Ce qui a été n’est plus possible. Ce qui a disparu existe peut-être encore. Mais rien ne nous est plus accordé.
Dans des temps plus anciens, l’existence pouvait se soutenir, par la croyance et la prière, par la simple attente ou par la présence du mystère, d’un espoir en une grâce. Celle-ci pouvait être concédée, malgré l’ignorance dans laquelle on se trouvait de la décision divine et de son libre vouloir, ou méritée par le travail de la vertu. Rien de tout cela, de cette sanction de l’existence, de son évaluation propre, ne constitue plus le plan ou la perspective par rapport auxquels les hommes perçoivent le sens de leur vie.
Ce n’est pas qu’il n’y ait plus « la grâce », nous n’en savons strictement rien, c’est que l’idée elle-même s’est évanouie au pire dans la superstition, au mieux dans ce qui reste, chez certains, de croyance. Les créatures et le monde se sont désormais repliés sur eux-mêmes, ils ne sont plus portés, ou enveloppés dans un orbe qui en définitive sublimerait ce monde déchu.
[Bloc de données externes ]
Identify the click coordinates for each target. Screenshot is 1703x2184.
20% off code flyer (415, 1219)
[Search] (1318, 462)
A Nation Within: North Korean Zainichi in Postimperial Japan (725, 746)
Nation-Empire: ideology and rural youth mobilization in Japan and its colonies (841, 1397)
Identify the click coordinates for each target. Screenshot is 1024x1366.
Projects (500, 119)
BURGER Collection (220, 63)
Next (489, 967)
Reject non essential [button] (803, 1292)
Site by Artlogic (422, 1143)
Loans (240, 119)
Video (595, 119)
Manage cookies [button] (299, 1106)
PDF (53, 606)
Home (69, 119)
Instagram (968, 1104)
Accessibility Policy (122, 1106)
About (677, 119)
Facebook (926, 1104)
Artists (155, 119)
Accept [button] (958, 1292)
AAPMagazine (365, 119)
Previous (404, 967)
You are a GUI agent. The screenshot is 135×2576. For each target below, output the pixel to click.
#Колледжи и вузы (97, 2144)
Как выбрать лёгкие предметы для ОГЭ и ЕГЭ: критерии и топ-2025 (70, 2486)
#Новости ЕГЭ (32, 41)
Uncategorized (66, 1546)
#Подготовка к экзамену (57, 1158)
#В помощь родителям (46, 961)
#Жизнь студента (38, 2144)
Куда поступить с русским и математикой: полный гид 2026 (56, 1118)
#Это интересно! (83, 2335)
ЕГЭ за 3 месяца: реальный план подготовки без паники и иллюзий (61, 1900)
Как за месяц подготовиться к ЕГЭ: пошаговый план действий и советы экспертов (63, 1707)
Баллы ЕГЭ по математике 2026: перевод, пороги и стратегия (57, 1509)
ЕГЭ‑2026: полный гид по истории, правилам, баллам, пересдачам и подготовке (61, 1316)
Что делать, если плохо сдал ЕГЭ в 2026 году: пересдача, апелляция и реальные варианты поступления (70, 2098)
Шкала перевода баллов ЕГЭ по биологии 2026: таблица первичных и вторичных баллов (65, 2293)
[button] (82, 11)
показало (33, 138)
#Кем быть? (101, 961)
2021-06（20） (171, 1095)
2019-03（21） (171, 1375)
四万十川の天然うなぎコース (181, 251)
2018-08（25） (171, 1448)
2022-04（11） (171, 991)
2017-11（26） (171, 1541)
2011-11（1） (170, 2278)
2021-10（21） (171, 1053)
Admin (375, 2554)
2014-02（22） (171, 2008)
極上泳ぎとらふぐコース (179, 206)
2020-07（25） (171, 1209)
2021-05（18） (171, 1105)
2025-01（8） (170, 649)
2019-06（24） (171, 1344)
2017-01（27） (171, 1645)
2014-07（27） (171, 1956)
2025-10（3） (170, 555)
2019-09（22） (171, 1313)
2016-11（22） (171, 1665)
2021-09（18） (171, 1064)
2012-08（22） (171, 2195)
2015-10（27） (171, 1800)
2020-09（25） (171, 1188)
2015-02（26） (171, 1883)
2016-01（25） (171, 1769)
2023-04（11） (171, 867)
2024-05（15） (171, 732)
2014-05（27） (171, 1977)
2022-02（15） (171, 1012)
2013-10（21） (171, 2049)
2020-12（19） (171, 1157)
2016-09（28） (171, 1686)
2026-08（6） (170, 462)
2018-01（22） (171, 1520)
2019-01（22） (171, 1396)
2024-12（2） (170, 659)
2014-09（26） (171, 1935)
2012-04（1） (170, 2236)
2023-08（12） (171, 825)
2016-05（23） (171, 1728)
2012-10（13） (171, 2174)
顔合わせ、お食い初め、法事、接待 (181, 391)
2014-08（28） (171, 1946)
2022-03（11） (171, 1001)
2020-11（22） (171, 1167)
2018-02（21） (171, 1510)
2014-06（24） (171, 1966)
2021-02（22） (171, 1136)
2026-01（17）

La grâce, en somme, est désormais désaccordée. Il reste à savoir si elle est capable d’infléchir son sens originellement théologique, et si, devenue au mieux douloureusement profane, elle possède une chance de nous délivrer envers et contre tout un bonheur, celui vers lequel tend l’œuvre paradoxale de Kleist, et une « vraie vie » comme l’a désiré Proust.
André HIRT enseigne la philosophie en khâgne au Lycée Faidherbe de Lille. Il a publié aux éditions Kimé plusieurs ouvrages sur Baudelaire, Karl Kraus, Musil, Descartes et Philippe Lacoue-Labarthe. Il a publié par ailleurs des livres sur la musique et la peinture.